Action item – Pictures excluded, set down exactly the lines from the one containing "Image resolution: width=881" through the final line of the material, and only those.

Provided records –
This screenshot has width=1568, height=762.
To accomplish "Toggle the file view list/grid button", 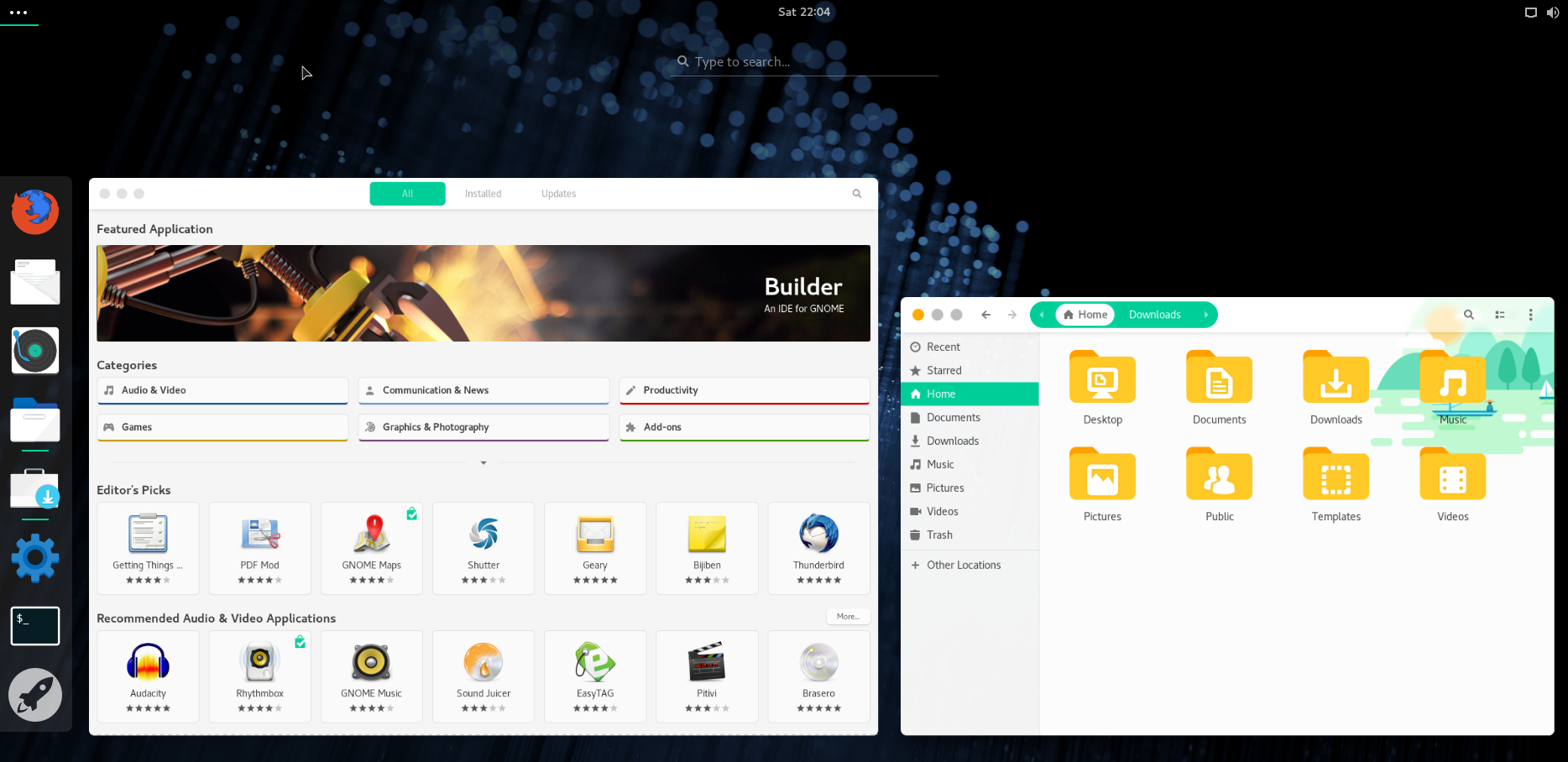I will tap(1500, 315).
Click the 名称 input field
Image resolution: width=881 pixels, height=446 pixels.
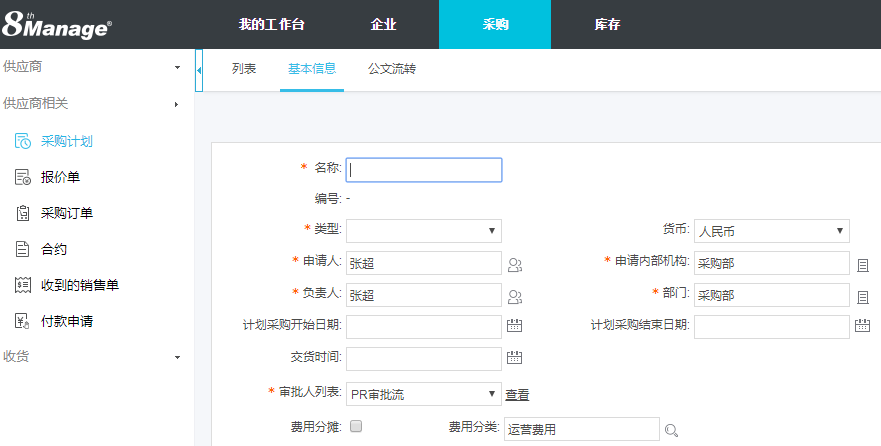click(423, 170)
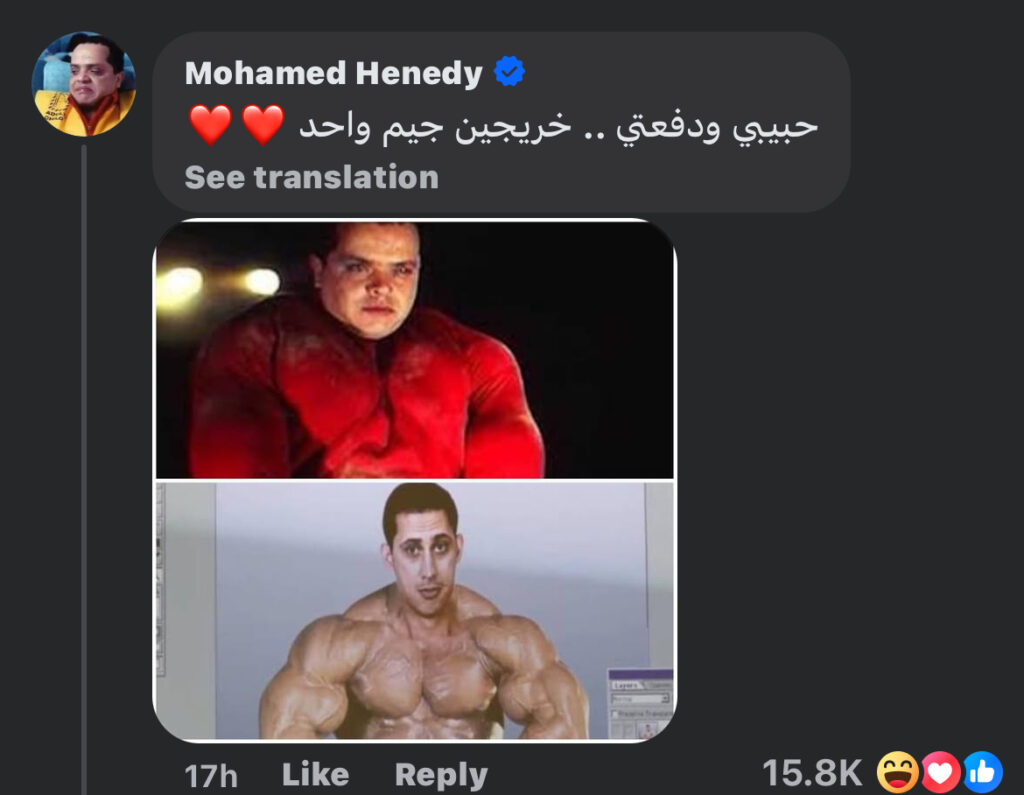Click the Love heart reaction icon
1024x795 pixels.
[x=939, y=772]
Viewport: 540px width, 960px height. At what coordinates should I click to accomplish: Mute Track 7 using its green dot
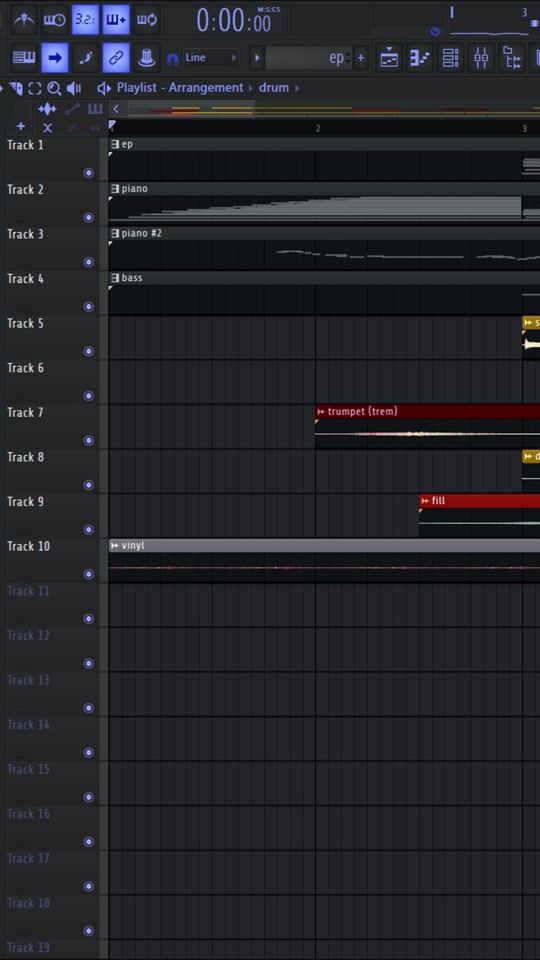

Reply –
Image resolution: width=881 pixels, height=446 pixels.
click(423, 170)
Click the Love heart reaction icon
1024x795 pixels.
[x=939, y=772]
Viewport: 540px width, 960px height. At what coordinates should I click to accomplish: Mute Track 7 using its green dot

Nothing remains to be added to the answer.